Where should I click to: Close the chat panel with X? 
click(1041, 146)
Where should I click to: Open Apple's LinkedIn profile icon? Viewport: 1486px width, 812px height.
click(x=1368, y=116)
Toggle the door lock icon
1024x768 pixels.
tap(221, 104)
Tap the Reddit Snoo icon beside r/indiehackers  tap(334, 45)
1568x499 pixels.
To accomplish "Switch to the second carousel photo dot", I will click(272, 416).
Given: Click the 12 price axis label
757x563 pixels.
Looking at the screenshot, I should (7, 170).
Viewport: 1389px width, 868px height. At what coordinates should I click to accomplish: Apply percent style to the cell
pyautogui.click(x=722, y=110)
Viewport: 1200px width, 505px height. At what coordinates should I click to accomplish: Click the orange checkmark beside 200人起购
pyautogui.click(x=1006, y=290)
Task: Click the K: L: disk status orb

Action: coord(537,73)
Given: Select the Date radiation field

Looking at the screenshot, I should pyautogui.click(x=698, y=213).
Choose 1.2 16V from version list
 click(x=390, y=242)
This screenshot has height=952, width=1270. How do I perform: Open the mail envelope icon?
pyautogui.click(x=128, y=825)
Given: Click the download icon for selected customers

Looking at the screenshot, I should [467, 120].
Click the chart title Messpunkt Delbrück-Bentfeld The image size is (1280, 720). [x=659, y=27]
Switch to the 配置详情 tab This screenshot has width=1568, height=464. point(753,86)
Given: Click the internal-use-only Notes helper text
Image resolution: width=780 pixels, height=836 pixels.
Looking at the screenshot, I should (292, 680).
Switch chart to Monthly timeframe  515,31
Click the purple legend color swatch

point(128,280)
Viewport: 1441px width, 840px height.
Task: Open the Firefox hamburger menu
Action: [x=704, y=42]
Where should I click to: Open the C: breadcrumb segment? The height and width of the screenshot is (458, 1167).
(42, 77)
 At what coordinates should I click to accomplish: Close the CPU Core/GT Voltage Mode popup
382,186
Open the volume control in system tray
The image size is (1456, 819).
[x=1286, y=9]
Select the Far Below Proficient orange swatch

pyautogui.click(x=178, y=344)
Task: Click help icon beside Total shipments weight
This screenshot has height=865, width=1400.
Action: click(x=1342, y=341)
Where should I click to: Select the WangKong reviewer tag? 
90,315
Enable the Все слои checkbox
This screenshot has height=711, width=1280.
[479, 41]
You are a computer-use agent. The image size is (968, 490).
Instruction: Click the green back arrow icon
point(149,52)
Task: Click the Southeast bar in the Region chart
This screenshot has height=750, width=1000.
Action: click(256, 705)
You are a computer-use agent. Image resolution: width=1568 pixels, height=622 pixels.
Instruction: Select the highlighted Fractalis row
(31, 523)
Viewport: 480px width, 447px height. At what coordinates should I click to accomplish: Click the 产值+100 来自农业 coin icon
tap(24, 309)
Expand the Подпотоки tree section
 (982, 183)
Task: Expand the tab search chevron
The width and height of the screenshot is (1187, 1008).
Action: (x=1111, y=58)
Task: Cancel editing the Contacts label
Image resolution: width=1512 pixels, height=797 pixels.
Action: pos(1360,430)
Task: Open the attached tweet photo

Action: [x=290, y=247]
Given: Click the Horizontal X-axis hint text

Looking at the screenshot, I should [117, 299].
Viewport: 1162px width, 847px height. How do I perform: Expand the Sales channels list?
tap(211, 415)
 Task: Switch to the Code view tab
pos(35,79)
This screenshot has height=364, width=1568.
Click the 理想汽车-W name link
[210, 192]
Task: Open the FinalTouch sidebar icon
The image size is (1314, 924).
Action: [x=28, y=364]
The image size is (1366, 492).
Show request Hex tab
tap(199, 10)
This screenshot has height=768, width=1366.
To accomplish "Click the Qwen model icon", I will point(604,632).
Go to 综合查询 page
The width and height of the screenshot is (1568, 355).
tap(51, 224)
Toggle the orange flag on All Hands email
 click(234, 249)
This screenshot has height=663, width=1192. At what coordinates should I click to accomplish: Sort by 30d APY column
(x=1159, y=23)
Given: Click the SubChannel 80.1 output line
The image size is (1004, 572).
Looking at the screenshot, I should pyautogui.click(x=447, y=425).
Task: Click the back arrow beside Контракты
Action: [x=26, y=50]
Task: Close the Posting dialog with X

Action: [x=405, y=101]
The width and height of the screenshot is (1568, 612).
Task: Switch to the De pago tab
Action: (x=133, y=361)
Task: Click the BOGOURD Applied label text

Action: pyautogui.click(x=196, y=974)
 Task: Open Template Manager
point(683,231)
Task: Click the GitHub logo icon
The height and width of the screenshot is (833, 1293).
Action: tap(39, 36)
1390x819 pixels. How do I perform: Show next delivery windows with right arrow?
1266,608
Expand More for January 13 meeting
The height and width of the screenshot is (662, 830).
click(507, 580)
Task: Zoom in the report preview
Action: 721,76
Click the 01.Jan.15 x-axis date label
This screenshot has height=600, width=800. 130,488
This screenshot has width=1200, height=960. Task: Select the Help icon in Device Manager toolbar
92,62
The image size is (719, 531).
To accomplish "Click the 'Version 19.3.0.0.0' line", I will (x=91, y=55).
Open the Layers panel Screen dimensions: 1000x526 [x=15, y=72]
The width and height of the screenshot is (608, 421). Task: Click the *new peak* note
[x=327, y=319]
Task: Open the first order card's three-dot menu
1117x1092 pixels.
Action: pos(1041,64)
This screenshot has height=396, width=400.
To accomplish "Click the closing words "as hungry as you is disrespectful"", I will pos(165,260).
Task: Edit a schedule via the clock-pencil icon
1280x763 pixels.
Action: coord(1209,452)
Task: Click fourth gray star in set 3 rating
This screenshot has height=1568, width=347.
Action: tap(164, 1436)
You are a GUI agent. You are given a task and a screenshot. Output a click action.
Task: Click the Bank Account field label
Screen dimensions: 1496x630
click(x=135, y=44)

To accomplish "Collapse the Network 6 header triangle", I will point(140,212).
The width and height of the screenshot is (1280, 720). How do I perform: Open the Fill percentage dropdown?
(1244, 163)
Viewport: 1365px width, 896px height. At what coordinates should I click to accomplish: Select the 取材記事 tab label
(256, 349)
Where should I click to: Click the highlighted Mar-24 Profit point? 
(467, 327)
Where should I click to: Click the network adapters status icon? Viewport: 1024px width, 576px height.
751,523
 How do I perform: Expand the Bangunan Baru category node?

# # # # # # #

Exercise aim: Every line above should be reproduced precisely.

Result:
Where should I click to: Close the chat panel with X? 
click(1041, 146)
Where should I click to: Open Apple's LinkedIn profile icon? Viewport: 1486px width, 812px height.
click(x=1368, y=116)
Toggle the door lock icon
1024x768 pixels.
tap(221, 104)
Tap the Reddit Snoo icon beside r/indiehackers  tap(334, 45)
1568x499 pixels.
To accomplish "Switch to the second carousel photo dot", I will click(272, 416).
Given: Click the 12 price axis label
757x563 pixels.
Looking at the screenshot, I should (7, 170).
Viewport: 1389px width, 868px height. At what coordinates should I click to accomplish: Apply percent style to the cell
pyautogui.click(x=722, y=110)
Viewport: 1200px width, 505px height. At what coordinates should I click to accomplish: Click the orange checkmark beside 200人起购
pyautogui.click(x=1006, y=290)
Task: Click the K: L: disk status orb

Action: coord(537,73)
Given: Select the Date radiation field

Looking at the screenshot, I should pyautogui.click(x=698, y=213).
Choose 1.2 16V from version list
 click(x=390, y=242)
This screenshot has height=952, width=1270. How do I perform: Open the mail envelope icon?
pyautogui.click(x=128, y=825)
Given: Click the download icon for selected customers

Looking at the screenshot, I should [467, 120].
Click the chart title Messpunkt Delbrück-Bentfeld The image size is (1280, 720). [x=659, y=27]
Switch to the 配置详情 tab This screenshot has width=1568, height=464. point(753,86)
Given: Click the internal-use-only Notes helper text
Image resolution: width=780 pixels, height=836 pixels.
Looking at the screenshot, I should (292, 680).
Switch chart to Monthly timeframe  515,31
Click the purple legend color swatch

point(128,280)
Viewport: 1441px width, 840px height.
Task: Open the Firefox hamburger menu
Action: [x=704, y=42]
Where should I click to: Open the C: breadcrumb segment? The height and width of the screenshot is (458, 1167).
(42, 77)
 At what coordinates should I click to accomplish: Close the CPU Core/GT Voltage Mode popup
382,186
Open the volume control in system tray
The image size is (1456, 819).
[x=1286, y=9]
Select the Far Below Proficient orange swatch

pyautogui.click(x=178, y=344)
Task: Click help icon beside Total shipments weight
This screenshot has height=865, width=1400.
Action: click(x=1342, y=341)
Where should I click to: Select the WangKong reviewer tag? 
90,315
Enable the Все слои checkbox
This screenshot has height=711, width=1280.
[479, 41]
You are a computer-use agent. The image size is (968, 490).
Instruction: Click the green back arrow icon
point(149,52)
Task: Click the Southeast bar in the Region chart
This screenshot has height=750, width=1000.
Action: click(256, 705)
You are a computer-use agent. Image resolution: width=1568 pixels, height=622 pixels.
Instruction: Select the highlighted Fractalis row
(31, 523)
Viewport: 480px width, 447px height. At what coordinates should I click to accomplish: Click the 产值+100 来自农业 coin icon
tap(24, 309)
Expand the Подпотоки tree section
 (982, 183)
Task: Expand the tab search chevron
The width and height of the screenshot is (1187, 1008).
Action: (x=1111, y=58)
Task: Cancel editing the Contacts label
Image resolution: width=1512 pixels, height=797 pixels.
Action: pos(1360,430)
Task: Open the attached tweet photo

Action: [x=290, y=247]
Given: Click the Horizontal X-axis hint text

Looking at the screenshot, I should [117, 299].
Viewport: 1162px width, 847px height. How do I perform: Expand the Sales channels list?
tap(211, 415)
 Task: Switch to the Code view tab
pos(35,79)
This screenshot has height=364, width=1568.
Click the 理想汽车-W name link
[210, 192]
Task: Open the FinalTouch sidebar icon
The image size is (1314, 924).
Action: [x=28, y=364]
The image size is (1366, 492).
Show request Hex tab
tap(199, 10)
This screenshot has height=768, width=1366.
To accomplish "Click the Qwen model icon", I will point(604,632).
Go to 综合查询 page
The width and height of the screenshot is (1568, 355).
tap(51, 224)
Toggle the orange flag on All Hands email
 click(234, 249)
This screenshot has height=663, width=1192. At what coordinates should I click to accomplish: Sort by 30d APY column
(x=1159, y=23)
Given: Click the SubChannel 80.1 output line
The image size is (1004, 572).
Looking at the screenshot, I should pyautogui.click(x=447, y=425).
Task: Click the back arrow beside Контракты
Action: [x=26, y=50]
Task: Close the Posting dialog with X

Action: [x=405, y=101]
The width and height of the screenshot is (1568, 612).
Task: Switch to the De pago tab
Action: (x=133, y=361)
Task: Click the BOGOURD Applied label text

Action: pyautogui.click(x=196, y=974)
 Task: Open Template Manager
point(683,231)
Task: Click the GitHub logo icon
The height and width of the screenshot is (833, 1293).
Action: tap(39, 36)
1390x819 pixels. How do I perform: Show next delivery windows with right arrow?
1266,608
Expand More for January 13 meeting
The height and width of the screenshot is (662, 830).
click(507, 580)
Task: Zoom in the report preview
Action: 721,76
Click the 01.Jan.15 x-axis date label
This screenshot has height=600, width=800. 130,488
This screenshot has width=1200, height=960. Task: Select the Help icon in Device Manager toolbar
92,62
The image size is (719, 531).
To accomplish "Click the 'Version 19.3.0.0.0' line", I will (x=91, y=55).
Open the Layers panel Screen dimensions: 1000x526 [x=15, y=72]
The width and height of the screenshot is (608, 421). Task: Click the *new peak* note
[x=327, y=319]
Task: Open the first order card's three-dot menu
1117x1092 pixels.
Action: pos(1041,64)
This screenshot has height=396, width=400.
To accomplish "Click the closing words "as hungry as you is disrespectful"", I will pos(165,260).
Task: Edit a schedule via the clock-pencil icon
1280x763 pixels.
Action: coord(1209,452)
Task: Click fourth gray star in set 3 rating
This screenshot has height=1568, width=347.
Action: tap(164, 1436)
You are a GUI agent. You are given a task and a screenshot. Output a click action.
Task: Click the Bank Account field label
Screen dimensions: 1496x630
click(x=135, y=44)

To accomplish "Collapse the Network 6 header triangle", I will point(140,212).
The width and height of the screenshot is (1280, 720). How do I perform: Open the Fill percentage dropdown?
(1244, 163)
Viewport: 1365px width, 896px height. At what coordinates should I click to accomplish: Select the 取材記事 tab label
(256, 349)
Where should I click to: Click the highlighted Mar-24 Profit point? 
(467, 327)
Where should I click to: Click the network adapters status icon? Viewport: 1024px width, 576px height.
751,523
 How do I perform: Expand the Bangunan Baru category node?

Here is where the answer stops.